If it's just serving files you don't necessarily need DPDK/XDP. For server-grade hardware there now is P2P-DMA and TLS accelerators which can offload everything to peripherials while still using normal socket APIs. You get NVMe -(PCIe)-> crypto accelerator -(PCIe)-> ethernet for the bulk of the data.
Neither CPU nor main memory see any of the network packets as long as they stay on the happy path. Only connection setup, DMA orchestration and occasional TLS renegotiation have to be handled.
I know Chelsio has crypto directly on the NIC, but are dedicated crypto accelerator cards a thing and are they ever worth it? Why leave the CPU idle when the CPU itself is a good crypto accelerator (AES-NI, ARMv8 crypto)?
AMD Ryzen has a built-in crypto "decelerator" — a FreeBSD driver was written for the crypto engine, but it's disabled by default because it made everything slower than AES-NI. (Though I guess it would be funny to use it to mine bitcoin, since it supports SHA256. AMD — Advanced Mining Devices!)
Intel has a product line called QAT ("QuickAssisT"?) that does crypto acceleration, as well as compression. I don't know how performant it is. There are definitely several older crypto accelerators that were faster than CPUs of the time; I don't know if any of them (outside of QAT) is still relevant.
The AMD Zen1 Crypto Co-Processor is indeed slower than AESNI; I think it's mostly used by stuff like SecureBoot, TPM, etc, and also used internally by the CPU to generate RDRAND/RDSEED data. It was probably never intended to be used by OS drivers and certainly not intended to be any kind of accelerator.

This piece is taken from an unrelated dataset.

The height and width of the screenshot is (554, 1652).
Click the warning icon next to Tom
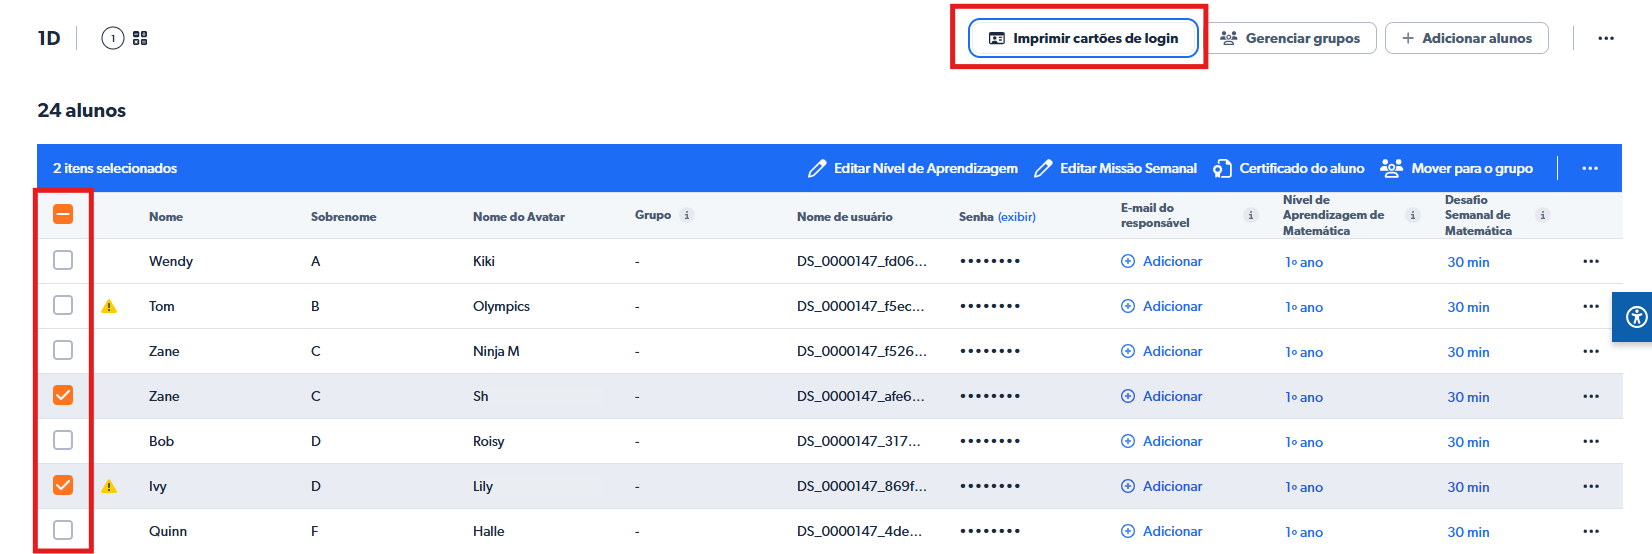[110, 307]
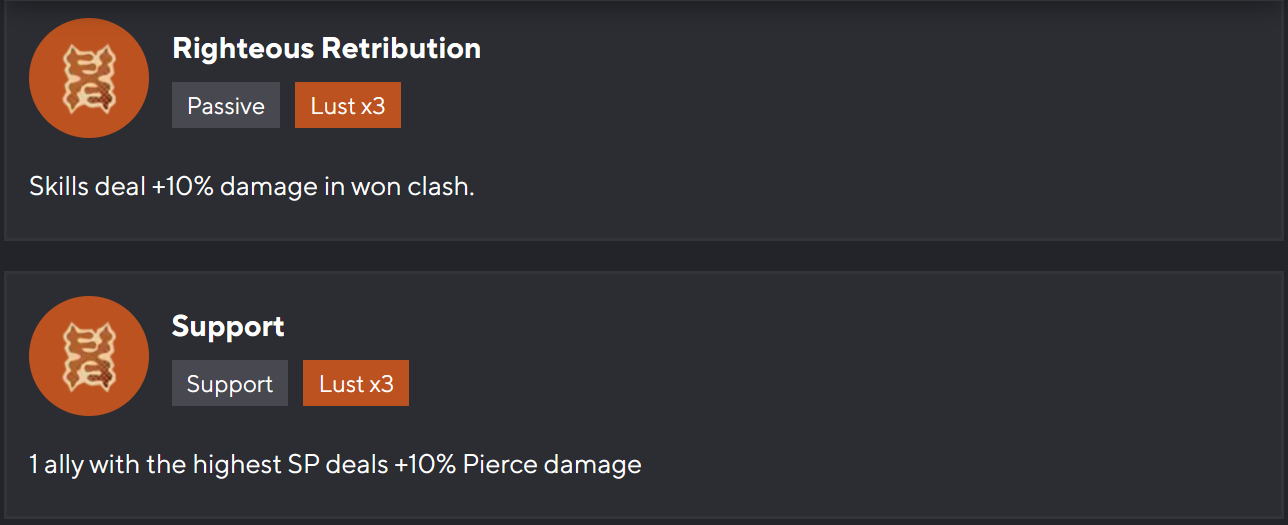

The part I know of that is built into the CPU is a DMA engine called I/OAT; it just does DMA and maybe basic checksum and RAID transformations. It is sometimes confused with QAT (I've personally confused the two...):
The northbridge. my understanding is that they no longer sell the discrete cards to perform these tasks, and instead offload it to chips that come on the boards.

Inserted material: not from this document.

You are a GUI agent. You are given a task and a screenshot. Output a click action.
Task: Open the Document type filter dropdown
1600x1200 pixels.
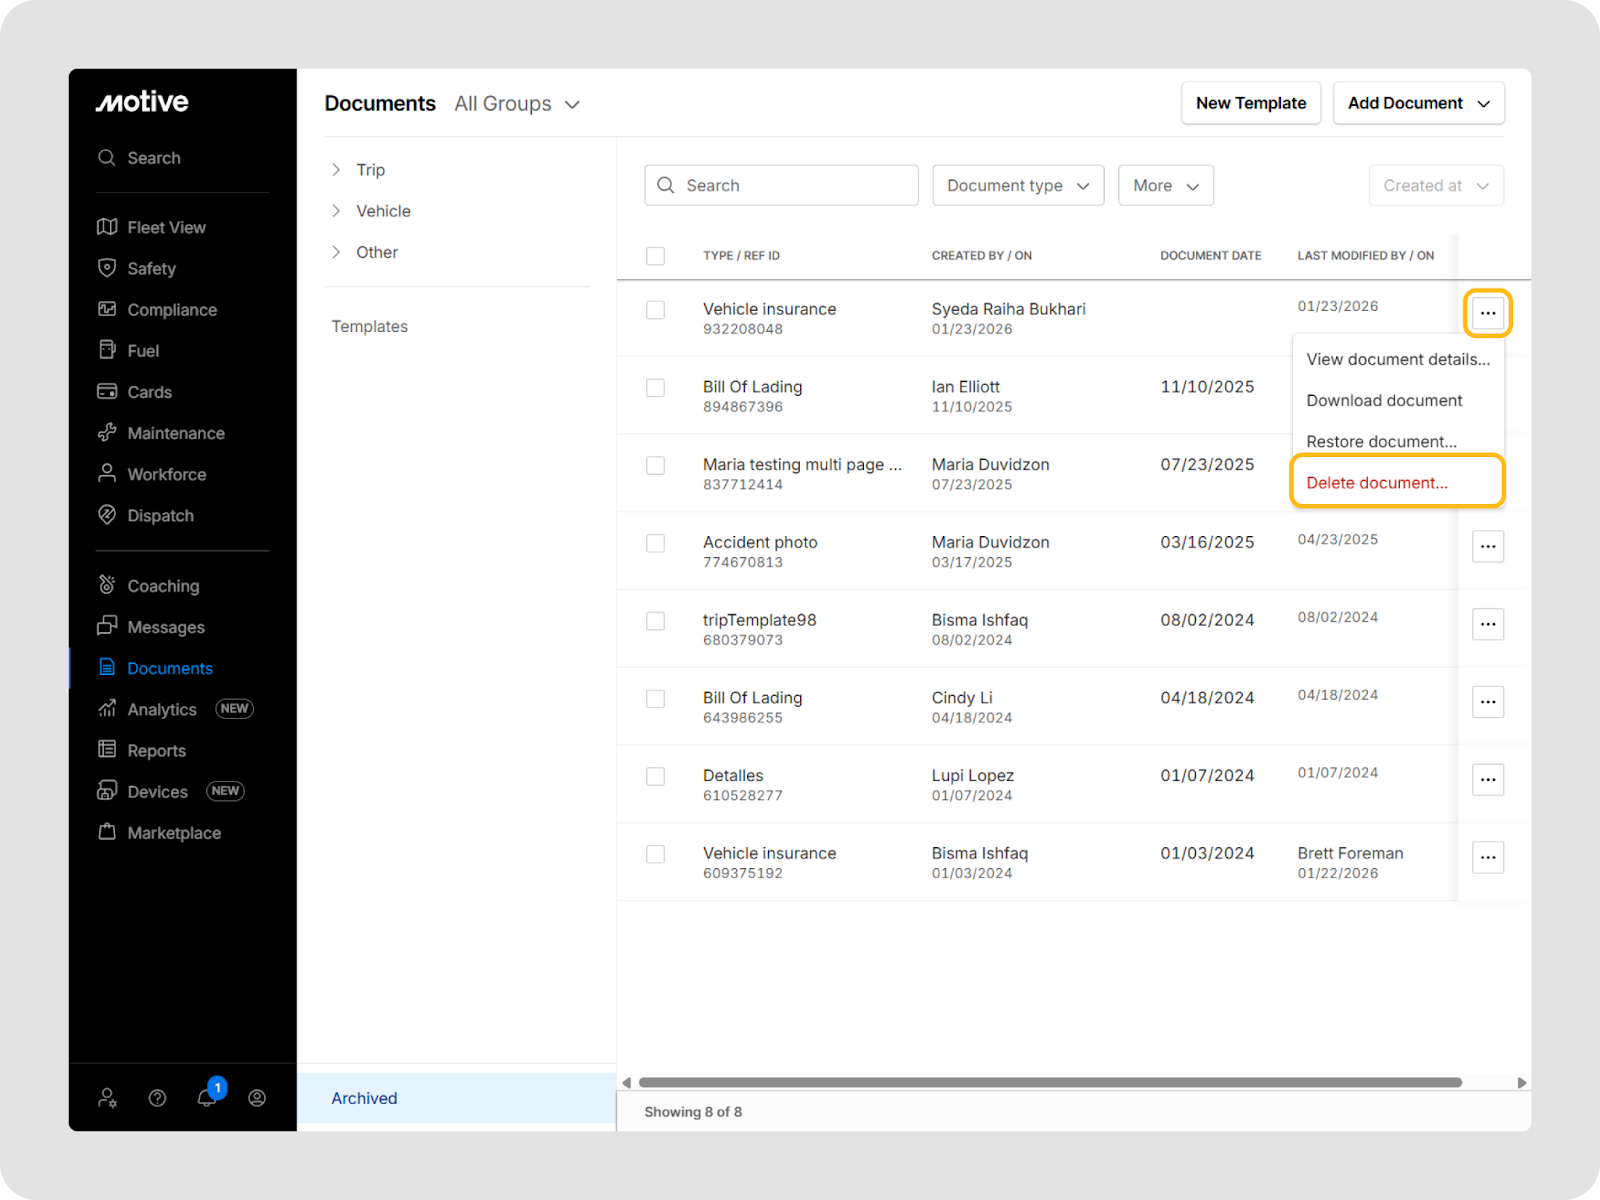point(1017,186)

From what I recall, the chelsio cards only support a mode of encryption suitable for storage devices, and it's not something you'd use for streaming media.
No, not true. The Chelsio card support GCM and CBC crypto in lookaside (like QAT) using the ccr(4) OCF driver, inline ("NIC TLS") with out - of - tree patches, and TLS offload in TOE mode.
Now that ktls is upstream, we are looking at using the ccr crypto acceleration. We've already tested them in inline mode. TOE is not an option for us, since we do innovation in the TCP stack.
In the work we've done, the TLS crypto of bulk data is handled entirely in the CPU by the kernel via ktls. Please see the slides, specifically the data flow diagrams.
I think he's talking about the general case (and since XDP is in the discussion, probably the general case for Linux) and not trying to speak specifically to what Netflix is doing for their CDN.
Neither CPU nor main memory see any of the network packets as long as they stay on the happy path. Only connection setup, DMA orchestration and occasional TLS renegotiation have to be handled.